§ **PROBLEM REQUIREMENTS**
Reproduce word for word the entries below that start with the line containing "coordinates (160, 271)." and run through the line containing "The height and width of the screenshot is (400, 600).", including both of those lines.

§ **DATASET RECORDS**
>>>>

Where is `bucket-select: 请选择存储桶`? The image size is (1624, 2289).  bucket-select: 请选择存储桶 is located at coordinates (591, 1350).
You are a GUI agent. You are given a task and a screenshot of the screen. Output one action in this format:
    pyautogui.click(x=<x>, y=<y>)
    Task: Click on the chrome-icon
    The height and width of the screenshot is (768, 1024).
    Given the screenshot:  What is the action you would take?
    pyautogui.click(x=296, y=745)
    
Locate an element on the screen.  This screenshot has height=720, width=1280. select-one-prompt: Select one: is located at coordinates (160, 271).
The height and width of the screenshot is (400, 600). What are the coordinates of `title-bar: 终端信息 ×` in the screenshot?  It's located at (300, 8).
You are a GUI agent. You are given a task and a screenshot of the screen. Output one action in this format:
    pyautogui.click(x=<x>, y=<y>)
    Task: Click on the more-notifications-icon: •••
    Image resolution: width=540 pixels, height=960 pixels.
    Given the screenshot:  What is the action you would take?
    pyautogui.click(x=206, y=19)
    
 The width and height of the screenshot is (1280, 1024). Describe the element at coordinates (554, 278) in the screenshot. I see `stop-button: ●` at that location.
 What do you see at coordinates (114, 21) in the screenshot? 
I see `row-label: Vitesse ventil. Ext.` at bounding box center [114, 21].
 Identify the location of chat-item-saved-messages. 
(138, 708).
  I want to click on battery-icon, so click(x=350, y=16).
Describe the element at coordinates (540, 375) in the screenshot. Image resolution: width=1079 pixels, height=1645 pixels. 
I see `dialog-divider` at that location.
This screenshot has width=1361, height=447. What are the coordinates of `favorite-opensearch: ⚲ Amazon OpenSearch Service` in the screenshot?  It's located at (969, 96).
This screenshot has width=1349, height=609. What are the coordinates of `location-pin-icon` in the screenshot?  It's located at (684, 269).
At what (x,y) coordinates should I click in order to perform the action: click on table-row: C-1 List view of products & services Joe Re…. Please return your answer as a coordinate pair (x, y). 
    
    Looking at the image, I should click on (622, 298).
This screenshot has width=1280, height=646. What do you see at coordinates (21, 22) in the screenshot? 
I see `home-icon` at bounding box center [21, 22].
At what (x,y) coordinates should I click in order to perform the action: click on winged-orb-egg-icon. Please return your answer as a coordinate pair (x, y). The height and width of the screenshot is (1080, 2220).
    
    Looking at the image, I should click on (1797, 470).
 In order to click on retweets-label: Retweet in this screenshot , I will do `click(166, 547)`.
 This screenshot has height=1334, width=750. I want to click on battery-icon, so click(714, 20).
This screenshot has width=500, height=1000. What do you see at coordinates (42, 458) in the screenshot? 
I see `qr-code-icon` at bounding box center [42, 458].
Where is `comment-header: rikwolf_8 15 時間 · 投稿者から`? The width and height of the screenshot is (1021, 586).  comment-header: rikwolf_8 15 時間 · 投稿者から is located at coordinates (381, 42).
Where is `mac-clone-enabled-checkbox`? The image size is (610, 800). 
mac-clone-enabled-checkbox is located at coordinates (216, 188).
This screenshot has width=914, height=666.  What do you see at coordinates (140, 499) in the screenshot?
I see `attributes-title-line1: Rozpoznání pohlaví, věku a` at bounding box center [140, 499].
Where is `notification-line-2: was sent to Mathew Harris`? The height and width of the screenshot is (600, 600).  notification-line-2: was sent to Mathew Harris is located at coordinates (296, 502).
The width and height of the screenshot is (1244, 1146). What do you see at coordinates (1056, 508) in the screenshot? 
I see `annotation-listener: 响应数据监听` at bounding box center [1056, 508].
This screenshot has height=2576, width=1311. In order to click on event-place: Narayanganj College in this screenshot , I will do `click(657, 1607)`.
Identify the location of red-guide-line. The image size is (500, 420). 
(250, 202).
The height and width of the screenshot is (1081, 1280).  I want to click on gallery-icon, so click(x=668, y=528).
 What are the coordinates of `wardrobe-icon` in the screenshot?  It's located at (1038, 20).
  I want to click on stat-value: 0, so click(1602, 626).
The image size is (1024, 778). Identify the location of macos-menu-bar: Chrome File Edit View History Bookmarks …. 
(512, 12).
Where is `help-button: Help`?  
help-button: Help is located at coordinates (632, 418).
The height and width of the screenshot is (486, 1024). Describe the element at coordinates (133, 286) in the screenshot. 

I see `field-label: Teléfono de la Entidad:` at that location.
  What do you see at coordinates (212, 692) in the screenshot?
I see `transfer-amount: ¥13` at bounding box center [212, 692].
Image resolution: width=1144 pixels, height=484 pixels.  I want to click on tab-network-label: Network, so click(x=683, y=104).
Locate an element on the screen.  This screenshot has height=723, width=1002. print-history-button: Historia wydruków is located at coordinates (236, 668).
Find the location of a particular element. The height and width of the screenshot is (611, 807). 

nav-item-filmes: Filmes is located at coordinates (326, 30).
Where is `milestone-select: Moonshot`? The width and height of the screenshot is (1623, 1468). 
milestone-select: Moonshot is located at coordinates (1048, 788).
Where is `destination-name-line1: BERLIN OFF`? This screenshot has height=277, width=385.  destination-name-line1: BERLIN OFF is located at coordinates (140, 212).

<<<<

§ **YOUR SOLUTION**
Locate an element on the screen.  This screenshot has height=720, width=1280. select-one-prompt: Select one: is located at coordinates (160, 271).
The height and width of the screenshot is (400, 600). What are the coordinates of `title-bar: 终端信息 ×` in the screenshot?  It's located at (300, 8).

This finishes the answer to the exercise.